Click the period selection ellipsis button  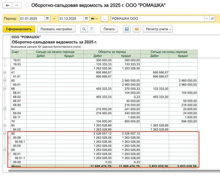(105, 18)
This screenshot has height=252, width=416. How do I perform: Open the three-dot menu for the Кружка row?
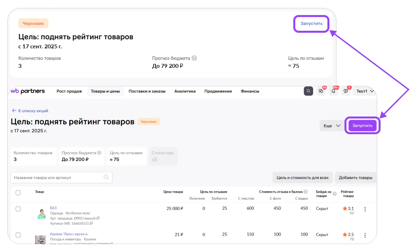tap(365, 235)
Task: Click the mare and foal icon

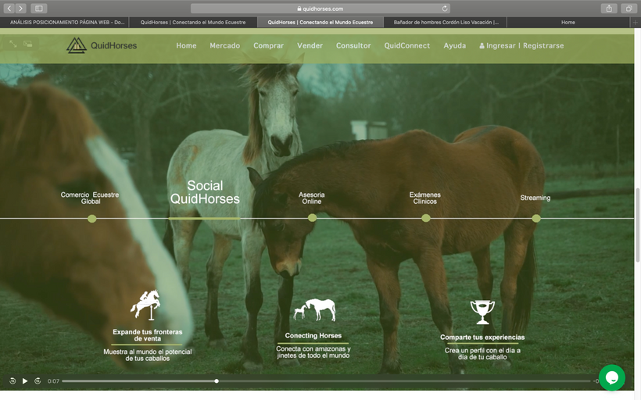Action: tap(314, 310)
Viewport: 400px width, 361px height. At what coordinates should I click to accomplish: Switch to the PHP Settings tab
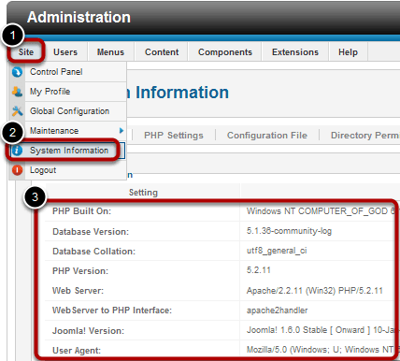coord(174,136)
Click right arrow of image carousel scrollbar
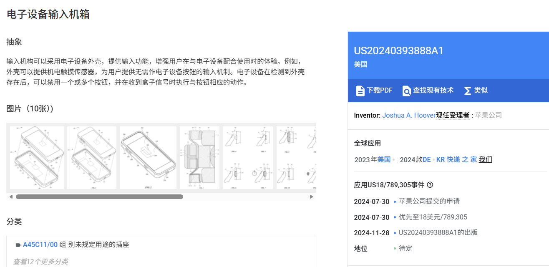This screenshot has height=267, width=549. pos(311,196)
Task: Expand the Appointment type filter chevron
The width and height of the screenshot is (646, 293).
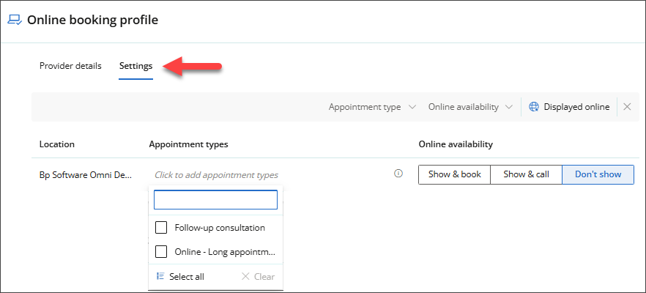Action: tap(412, 107)
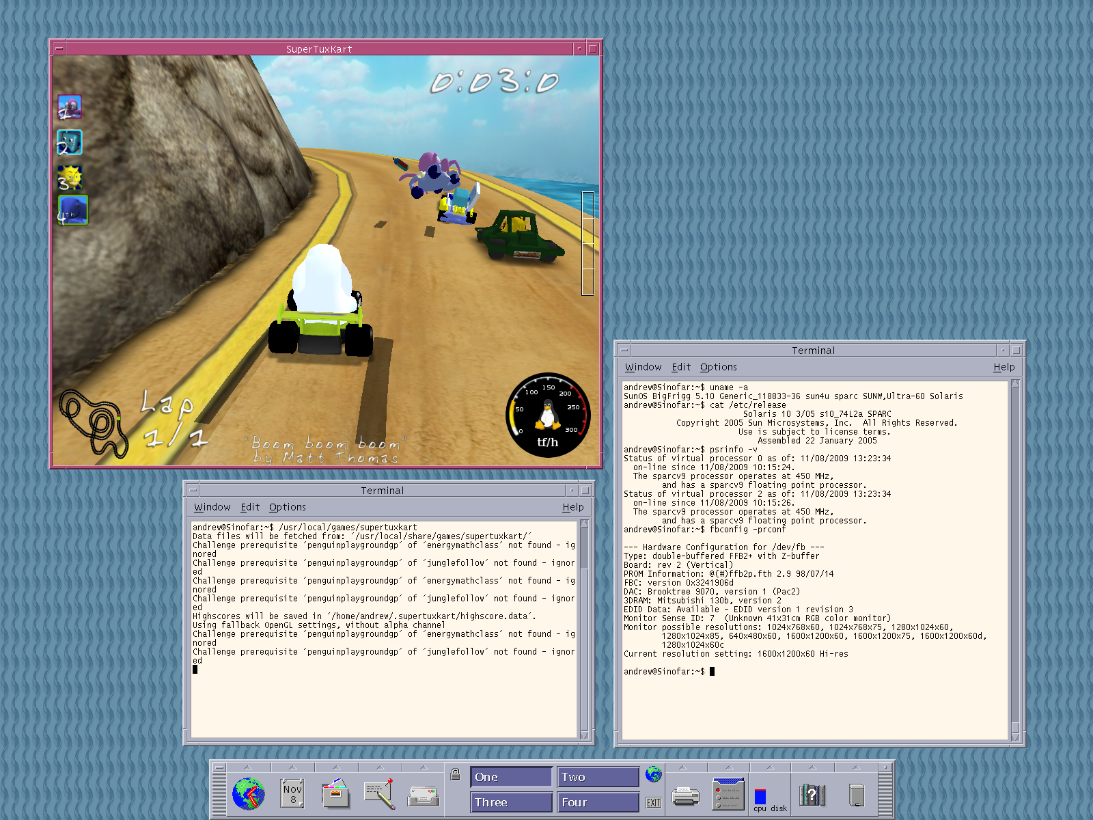Expand the subpanel arrow above the Calendar
This screenshot has height=820, width=1093.
292,767
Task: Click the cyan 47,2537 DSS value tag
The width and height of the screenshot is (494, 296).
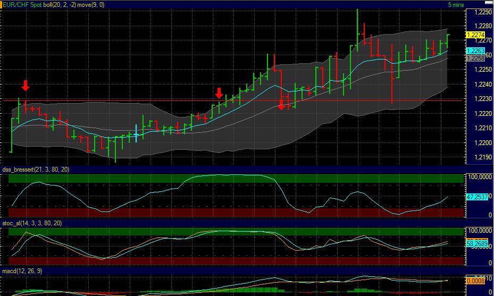Action: 476,197
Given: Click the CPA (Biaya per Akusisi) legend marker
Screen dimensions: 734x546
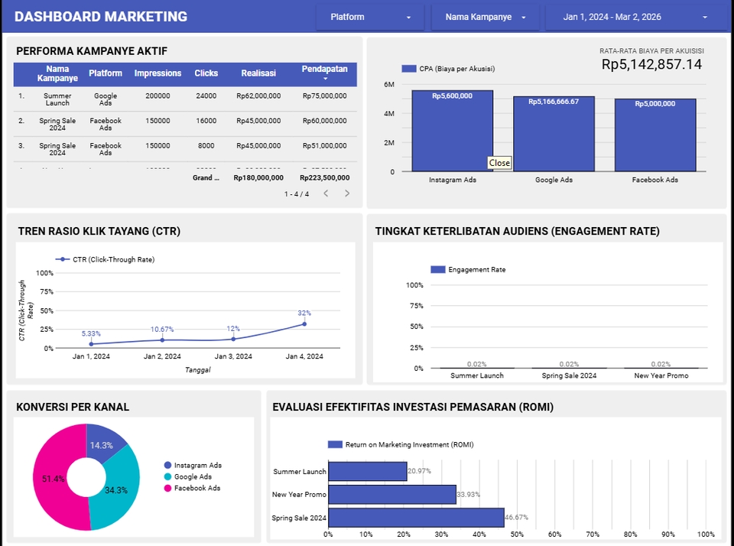Looking at the screenshot, I should coord(408,69).
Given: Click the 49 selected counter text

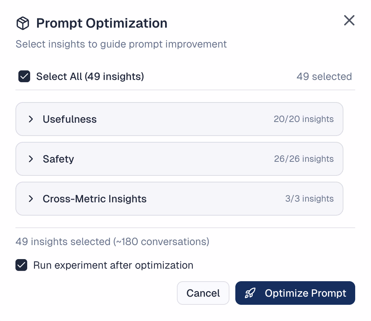Looking at the screenshot, I should pyautogui.click(x=324, y=76).
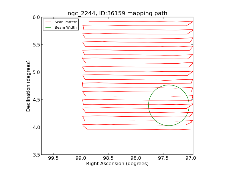Click the 4.0 tick label on y-axis

point(36,127)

◆ ◆ ◆ ◆

Please retype the entries above word for word, but only from the line containing "Task: Click the mare and foal icon" through the last line, and without the pictures.

Answer area:
Task: Click the mare and foal icon

Action: tap(314, 310)
Viewport: 400px width, 361px height. At what coordinates should I click to accomplish: Switch to the PHP Settings tab
coord(174,136)
Click right arrow of image carousel scrollbar
This screenshot has height=267, width=549. pos(311,196)
Task: Expand the Appointment type filter chevron
The width and height of the screenshot is (646, 293).
Action: tap(412, 107)
Expand the subpanel arrow above the Calendar
This screenshot has height=820, width=1093.
292,767
Task: Click the cyan 47,2537 DSS value tag
The width and height of the screenshot is (494, 296).
Action: 476,197
Given: Click the CPA (Biaya per Akusisi) legend marker
Screen dimensions: 734x546
Looking at the screenshot, I should coord(408,69).
Given: Click the 49 selected counter text

Looking at the screenshot, I should pyautogui.click(x=324, y=76).
Click the 4.0 tick label on y-axis

point(36,127)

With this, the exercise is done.